E ti mette in attesa, infilandoti a tutto volume quella canzone che se non stai già odiando, di certo lo farai, perché ti aspetta un ora e mezzo di ritornello, tra l'altro appiccicato pure male nel creare il loop.
“Eccomi signore, la ringrazio per l'attesa.”
“Era ora, cazzo!”
“Come scusi?”
“Ehm... volevo dire grazie mille!”
“Uhm... ok... comunque devo informarla che la linea funziona perfettamente, non sono riscontrati guasti, il segnale è forte e chiaro e arriva a casa sua.”
“Ma allora?”
“Allora devo aprirle una segnalazione. E vedrà che entro breve arriverà un tec... i... ...ulo.”
Chiudi il telefono e se da una parte il tuo sciocco lato ottimista spera che entro un paio d'ore arriverà l'omino del telefono, sai già che probabilmente potrebbe volerci più tempo del previsto.

Ma i tuoi sintomi da astinenza si fanno più prepotenti, ed inizi la fase del “delirio da intenzione”. Cominci a dire frasi tipo:
“Proprio oggi che volevo giocare online...” e non accendevi la console da due settimane.
“Proprio oggi che volevo rivedere il mio profilo su deviantART...” che non effettui il login da quattro mesi.
“Proprio oggi che.... ho voglia di restare a casa!” e potresti almeno oggi alzare il culo dalla poltrona e uscire a prendere un po' d'aria!

I tuoi amici non ti aiutano, iniettandoti la “sindrome dell'ultimo giorno del Mondo”.
“Mamma mia, solo per oggi, su dacciituoisoldionline.com c'è l'intera saga di Guerre Stellari a 4 euro!”
“Solo oggi regalano il gioco Pippo e Pluto Forever!”
“E' uscito in anteprima il trailer del nuovo film di Arnold Stallone! Vedilo prima che lo tolgano!”
Raggiungi la fase acuta quando ti sdrai sul letto ripetendoti il mantra “internet non esiste” all'infinito.

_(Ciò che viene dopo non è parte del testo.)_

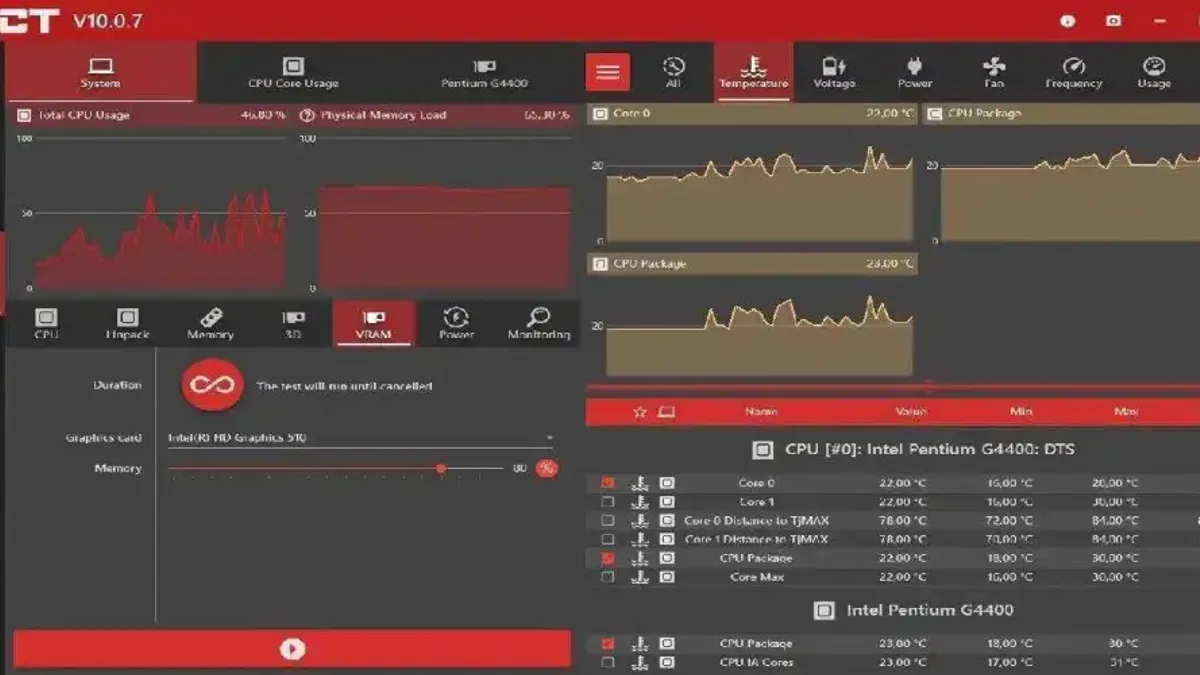Viewport: 1200px width, 675px height.
Task: Toggle the memory percent unit button
Action: point(547,468)
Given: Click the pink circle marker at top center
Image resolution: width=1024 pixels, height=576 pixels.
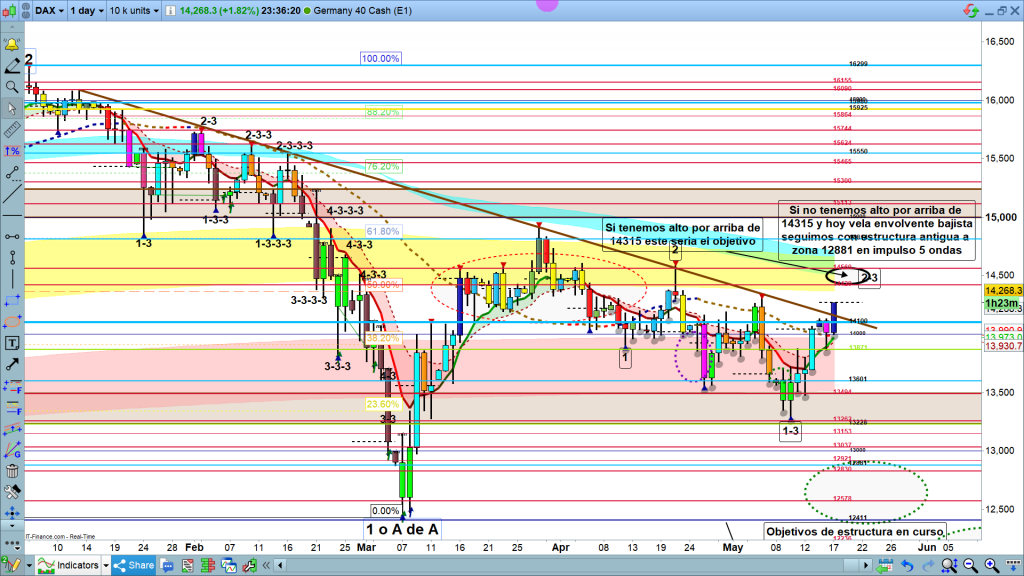Looking at the screenshot, I should click(x=546, y=3).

Ma evidentemente lassù qualcuno non ti ha completamente dimenticato, e senti suonare la porta. E' il tuo amico Ginopino Taldeitali, che dopo averti guardato perplesso ti fa:
“Ma che faccia che hai, ma che ti è successo?”
“Non puoi capire...” mentre inghiotti quattro confetti di liquirizia come se fossero le tue ultime medicine.
“Beh, mi spiace che non stai bene... sono passato perché pensavo di chiederti se ti andava di fare una passeggiata.”
“Dove?”
“C'è una collina qua vicino, c'è un parco e la possibilità di fare una piccola escursione. Si mangia una cosa al volo per pranzo e poi si torna a casa. Così per qualche ora si fa qualcosa di diverso, senza arrivare chissà dove. Ma se non te la senti....”
“No no, certo che me la sento. Qua mi sto annoiando a bestia.”

E fu così che hai fatto una passeggiata, ti sei distratto per un po' e ti sei pure divertito. Hai capito che l'unico motivo per cui guardavi cose noiose era per trovarne qualcuna di interessante, ma che non sempre l'attesa viene premiata.
Nel frattempo è anche arrivato il tecnico che in tempi umani ti ha sistemato il guasto, e puoi finalmente tornare a navigare.
Per poi scoprire che, alla fine, non ti sei perso chissà cosa.